- Theatrical release poster
- Directed by: Robert Florey
- Screenplay by: Curt Siodmak Harold Goldman
- Based on: "The Beast with Five Fingers" 1919 short story in The New Decameron by William Fryer Harvey
- Produced by: William Jacobs
- Starring: Robert Alda Andrea King Peter Lorre Victor Francen J. Carrol Naish
- Cinematography: Wesley Anderson
- Edited by: Frank Magee
- Music by: Max Steiner
- Production company: Warner Bros. Pictures
- Distributed by: Warner Bros. Pictures
- Release date: December 25, 1946;
- Running time: 88 minutes
- Country: United States
- Language: English

= The Beast with Five Fingers =

1946 film by Robert Florey

The Beast with Five Fingers is a 1946 American mystery horror film directed by Robert Florey from a screenplay by Curt Siodmak, based on the 1919 short story of the same name by W. F. Harvey. The film stars Robert Alda, Victor Francen, Andrea King, and Peter Lorre. The film's score was composed by Max Steiner.

== Plot ==
Francis Ingram is a noted pianist who lives in a large manor house in turn-of-the-century Italy. Ingram suffered a stroke which left his right side immobile, and he has to use a wheelchair to get around. He has retreated to the manor house for the past few years, where he lives with his nurse, Julie Holden; his secretary and astrologer Hilary Cummins; a friend, Bruce Conrad; and his sister's son, Donald Arlington. Holden and Conrad are secretly in love. Holden plans to leave Ingram's service and return to America, but wants to talk it over with Ingram first. Conrad wants her to instead leave immediately, feeling that caring for Ingram is sapping her vitality, while Cummins opposes her leaving at all, saying he will be left with no time to do his work without her to take care of Ingram's needs. After witnessing Holden and Conrad kissing, Cummins tells Ingram of the affair. Ingram, unwilling to believe it, starts to choke Cummins. Holden's intervention saves him, but Ingram orders him out of the manor.

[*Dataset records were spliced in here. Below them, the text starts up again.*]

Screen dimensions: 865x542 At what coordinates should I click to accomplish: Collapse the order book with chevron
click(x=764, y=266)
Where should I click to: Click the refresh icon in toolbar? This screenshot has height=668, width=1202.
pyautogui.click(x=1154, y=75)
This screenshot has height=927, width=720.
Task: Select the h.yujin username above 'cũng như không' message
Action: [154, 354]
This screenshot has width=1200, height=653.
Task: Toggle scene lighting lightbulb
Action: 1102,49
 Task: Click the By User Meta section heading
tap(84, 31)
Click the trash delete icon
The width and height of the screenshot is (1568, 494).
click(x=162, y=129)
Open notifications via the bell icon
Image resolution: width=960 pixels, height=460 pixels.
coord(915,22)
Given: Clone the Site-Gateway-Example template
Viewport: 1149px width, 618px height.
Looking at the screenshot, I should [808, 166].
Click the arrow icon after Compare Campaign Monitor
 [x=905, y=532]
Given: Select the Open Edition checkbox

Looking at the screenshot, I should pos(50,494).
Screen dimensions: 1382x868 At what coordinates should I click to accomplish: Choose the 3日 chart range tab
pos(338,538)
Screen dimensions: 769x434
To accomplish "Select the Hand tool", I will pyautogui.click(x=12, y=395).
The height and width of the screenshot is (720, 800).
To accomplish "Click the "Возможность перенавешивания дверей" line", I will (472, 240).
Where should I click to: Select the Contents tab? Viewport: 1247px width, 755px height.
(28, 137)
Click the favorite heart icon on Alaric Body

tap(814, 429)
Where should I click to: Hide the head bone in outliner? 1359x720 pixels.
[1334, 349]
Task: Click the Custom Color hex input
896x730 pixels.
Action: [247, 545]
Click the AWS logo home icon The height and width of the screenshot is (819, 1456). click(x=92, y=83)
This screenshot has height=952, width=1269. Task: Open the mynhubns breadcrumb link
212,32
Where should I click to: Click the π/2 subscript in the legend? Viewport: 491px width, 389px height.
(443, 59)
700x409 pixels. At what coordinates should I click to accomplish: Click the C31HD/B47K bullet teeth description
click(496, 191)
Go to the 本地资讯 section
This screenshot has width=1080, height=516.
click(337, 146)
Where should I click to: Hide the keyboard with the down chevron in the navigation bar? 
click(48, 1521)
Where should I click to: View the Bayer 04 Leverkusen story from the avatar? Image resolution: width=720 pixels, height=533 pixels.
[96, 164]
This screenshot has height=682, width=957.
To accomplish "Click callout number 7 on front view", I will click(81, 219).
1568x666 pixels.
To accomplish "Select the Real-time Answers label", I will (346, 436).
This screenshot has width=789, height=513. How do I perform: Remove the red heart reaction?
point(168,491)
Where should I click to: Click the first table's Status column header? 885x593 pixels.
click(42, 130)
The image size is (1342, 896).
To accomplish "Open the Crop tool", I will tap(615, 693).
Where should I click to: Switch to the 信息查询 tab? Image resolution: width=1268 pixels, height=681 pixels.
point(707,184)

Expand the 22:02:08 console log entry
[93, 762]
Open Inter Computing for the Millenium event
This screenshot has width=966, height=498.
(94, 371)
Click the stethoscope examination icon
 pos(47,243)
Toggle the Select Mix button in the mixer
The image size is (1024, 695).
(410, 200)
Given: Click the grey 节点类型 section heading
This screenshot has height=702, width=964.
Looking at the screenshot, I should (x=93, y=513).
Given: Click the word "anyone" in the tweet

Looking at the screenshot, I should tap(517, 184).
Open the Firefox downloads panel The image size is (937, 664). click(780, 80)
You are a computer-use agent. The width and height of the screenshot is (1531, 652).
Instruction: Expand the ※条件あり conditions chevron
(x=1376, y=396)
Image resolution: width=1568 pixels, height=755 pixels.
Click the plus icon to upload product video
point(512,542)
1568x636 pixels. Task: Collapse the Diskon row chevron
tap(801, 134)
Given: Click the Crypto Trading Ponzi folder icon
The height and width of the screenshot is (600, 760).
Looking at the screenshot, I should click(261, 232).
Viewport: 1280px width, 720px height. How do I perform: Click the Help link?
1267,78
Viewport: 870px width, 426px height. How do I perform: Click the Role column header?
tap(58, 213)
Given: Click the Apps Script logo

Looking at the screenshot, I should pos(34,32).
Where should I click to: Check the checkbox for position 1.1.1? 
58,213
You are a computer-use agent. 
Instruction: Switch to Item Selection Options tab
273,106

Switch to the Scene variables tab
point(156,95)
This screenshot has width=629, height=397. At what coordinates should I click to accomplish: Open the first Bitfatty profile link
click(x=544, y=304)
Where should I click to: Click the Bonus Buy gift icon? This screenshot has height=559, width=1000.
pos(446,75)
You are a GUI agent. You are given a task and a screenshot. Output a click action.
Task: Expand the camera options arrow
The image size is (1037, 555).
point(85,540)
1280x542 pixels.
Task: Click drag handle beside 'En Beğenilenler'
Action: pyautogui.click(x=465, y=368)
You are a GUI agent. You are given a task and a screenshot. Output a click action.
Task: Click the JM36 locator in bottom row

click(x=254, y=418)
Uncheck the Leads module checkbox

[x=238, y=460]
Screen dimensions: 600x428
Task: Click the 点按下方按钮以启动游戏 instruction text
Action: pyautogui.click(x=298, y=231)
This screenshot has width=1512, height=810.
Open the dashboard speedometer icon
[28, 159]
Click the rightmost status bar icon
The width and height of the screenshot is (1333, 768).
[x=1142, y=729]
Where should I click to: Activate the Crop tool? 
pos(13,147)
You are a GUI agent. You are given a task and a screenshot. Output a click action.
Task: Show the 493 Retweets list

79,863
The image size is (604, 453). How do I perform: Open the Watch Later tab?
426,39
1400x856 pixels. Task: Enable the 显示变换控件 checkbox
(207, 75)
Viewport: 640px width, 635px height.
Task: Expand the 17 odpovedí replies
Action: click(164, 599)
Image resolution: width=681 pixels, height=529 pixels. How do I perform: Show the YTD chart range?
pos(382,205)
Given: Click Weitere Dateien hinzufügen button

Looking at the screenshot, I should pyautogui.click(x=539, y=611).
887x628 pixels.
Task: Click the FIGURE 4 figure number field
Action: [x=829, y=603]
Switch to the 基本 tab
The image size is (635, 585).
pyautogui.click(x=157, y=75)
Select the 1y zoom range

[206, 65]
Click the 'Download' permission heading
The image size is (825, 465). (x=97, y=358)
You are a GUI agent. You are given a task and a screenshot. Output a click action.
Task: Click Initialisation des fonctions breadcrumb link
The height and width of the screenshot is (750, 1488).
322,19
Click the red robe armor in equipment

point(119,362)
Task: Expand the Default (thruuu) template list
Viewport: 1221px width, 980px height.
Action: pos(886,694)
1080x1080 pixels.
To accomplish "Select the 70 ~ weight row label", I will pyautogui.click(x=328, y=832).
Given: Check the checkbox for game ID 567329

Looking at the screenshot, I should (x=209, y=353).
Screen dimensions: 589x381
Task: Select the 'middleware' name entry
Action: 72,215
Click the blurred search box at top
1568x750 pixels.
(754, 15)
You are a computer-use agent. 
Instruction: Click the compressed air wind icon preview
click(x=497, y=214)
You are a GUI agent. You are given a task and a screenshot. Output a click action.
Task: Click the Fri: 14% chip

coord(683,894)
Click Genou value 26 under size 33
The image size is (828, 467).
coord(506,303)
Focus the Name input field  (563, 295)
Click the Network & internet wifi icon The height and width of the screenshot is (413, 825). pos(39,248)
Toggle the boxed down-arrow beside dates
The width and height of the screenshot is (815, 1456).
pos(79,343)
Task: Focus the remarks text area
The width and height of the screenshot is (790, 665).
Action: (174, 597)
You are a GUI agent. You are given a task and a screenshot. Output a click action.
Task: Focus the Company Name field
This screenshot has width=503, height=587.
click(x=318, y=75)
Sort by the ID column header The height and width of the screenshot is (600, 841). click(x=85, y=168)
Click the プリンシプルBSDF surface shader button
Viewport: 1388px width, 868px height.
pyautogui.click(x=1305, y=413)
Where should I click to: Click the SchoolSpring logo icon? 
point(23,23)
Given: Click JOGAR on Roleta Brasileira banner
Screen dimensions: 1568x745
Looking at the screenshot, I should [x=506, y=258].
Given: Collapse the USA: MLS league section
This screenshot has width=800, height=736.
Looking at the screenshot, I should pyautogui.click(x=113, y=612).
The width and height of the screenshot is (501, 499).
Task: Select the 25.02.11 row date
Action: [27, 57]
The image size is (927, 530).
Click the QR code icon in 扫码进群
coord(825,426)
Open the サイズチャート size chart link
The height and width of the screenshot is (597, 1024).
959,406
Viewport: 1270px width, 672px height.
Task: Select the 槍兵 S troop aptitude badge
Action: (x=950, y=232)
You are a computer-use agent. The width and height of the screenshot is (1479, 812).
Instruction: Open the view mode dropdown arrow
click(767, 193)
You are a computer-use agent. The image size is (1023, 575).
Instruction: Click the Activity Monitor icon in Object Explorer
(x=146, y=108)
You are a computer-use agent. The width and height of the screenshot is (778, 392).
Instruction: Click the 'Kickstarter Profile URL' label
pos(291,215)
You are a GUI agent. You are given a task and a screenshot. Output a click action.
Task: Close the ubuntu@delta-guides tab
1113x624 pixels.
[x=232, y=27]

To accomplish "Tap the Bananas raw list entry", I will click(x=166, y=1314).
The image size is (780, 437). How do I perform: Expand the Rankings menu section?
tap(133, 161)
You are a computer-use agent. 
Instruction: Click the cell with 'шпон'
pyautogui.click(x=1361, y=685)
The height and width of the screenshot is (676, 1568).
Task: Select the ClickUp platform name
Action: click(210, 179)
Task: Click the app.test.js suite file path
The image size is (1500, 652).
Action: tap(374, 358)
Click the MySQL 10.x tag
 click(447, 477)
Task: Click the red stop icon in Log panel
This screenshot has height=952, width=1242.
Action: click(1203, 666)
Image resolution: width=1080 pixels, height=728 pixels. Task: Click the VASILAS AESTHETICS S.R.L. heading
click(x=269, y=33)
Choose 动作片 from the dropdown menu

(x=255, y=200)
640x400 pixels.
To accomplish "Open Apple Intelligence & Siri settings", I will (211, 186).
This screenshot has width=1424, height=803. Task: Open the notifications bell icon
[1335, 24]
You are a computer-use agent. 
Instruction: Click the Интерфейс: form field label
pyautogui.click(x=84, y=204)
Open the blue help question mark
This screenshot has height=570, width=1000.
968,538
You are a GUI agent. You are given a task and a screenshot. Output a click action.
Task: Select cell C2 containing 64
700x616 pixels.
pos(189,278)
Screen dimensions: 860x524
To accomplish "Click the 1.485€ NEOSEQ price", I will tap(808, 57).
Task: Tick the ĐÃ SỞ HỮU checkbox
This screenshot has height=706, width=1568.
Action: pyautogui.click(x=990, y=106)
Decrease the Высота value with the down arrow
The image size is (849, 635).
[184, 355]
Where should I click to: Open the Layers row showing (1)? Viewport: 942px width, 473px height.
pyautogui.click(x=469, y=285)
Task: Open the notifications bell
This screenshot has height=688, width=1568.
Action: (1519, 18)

That night, Ingram is awakened by a storm outside. He climbs into his wheelchair and, disoriented by hallucinations, falls down the stairs, breaking his neck. Commissario Ovidio Castanio of the local police investigates the death, and finds no sign of foul play.

Holden, Cummins, Conrad, Donald and his father Raymond Arlington, and Duprex, Ingram's attorney, gather for the reading of Ingram's will and testament. The Arlingtons assume they will get everything, and gloat to Cummins that they plan to have his cherished books shipped off and sold. Instead, Ingram's will grants all he owns to Holden. The Arlingtons threaten to have the will annulled by having Holden found culpable in Ingram's death, as his nurse. Duprex tells the Arlingtons that Ingram wrote an older will which gave everything to Donald, and offers to help overturn the new will in favor of the old one in exchange for a third of the estate. That night, while forging the "older will", Duprex is strangled to death. Only the assailant's left hand (which has Ingram's ring) is seen.

Castanio investigates. Everyone hears Ingram playing the piano in the main hall, but when they go to check no one is there. Castanio witnesses Donald attacked and almost choked to death by the hand with Ingram's ring. He checks Ingram's coffin in the mausoleum and finds that Ingram's left hand has been cut off; and that a hand-sized hole has been broken out of a window from the inside. Outside, leading away from the hole is a trail of handprints. Castanio begins to believe Ingram's severed hand may have killed Duprex.

Cummins sees the disembodied hand while working in the library. He grabs the hand and locks it in a desk drawer. When he summons Conrad and Holden to show them, the hand is gone, and they assume it to have been a figment of his imagination. Donald remembers the combination and location of a safe in the house, and Castanio and his father accompany him to the room where it is located. Inside is the disembodied hand. In a panic, Donald flees the house with Conrad in pursuit. Holden realizes that Cummins is the killer, having acted to safeguard his books, but his conscience is driving him mad, making him insist that the hand did it all. She urges him to turn himself in, promising to speak on his behalf. He instead tries to kill her to keep her from telling anyone else. To stay his hand, she claims to believe the hand is responsible, and begs Cummins to protect her from it. Completely convinced by his delusion, Cummins seizes the hand and throws it in the fire, but the burning hand crawls out and chokes him, fading out of existence after he collapses.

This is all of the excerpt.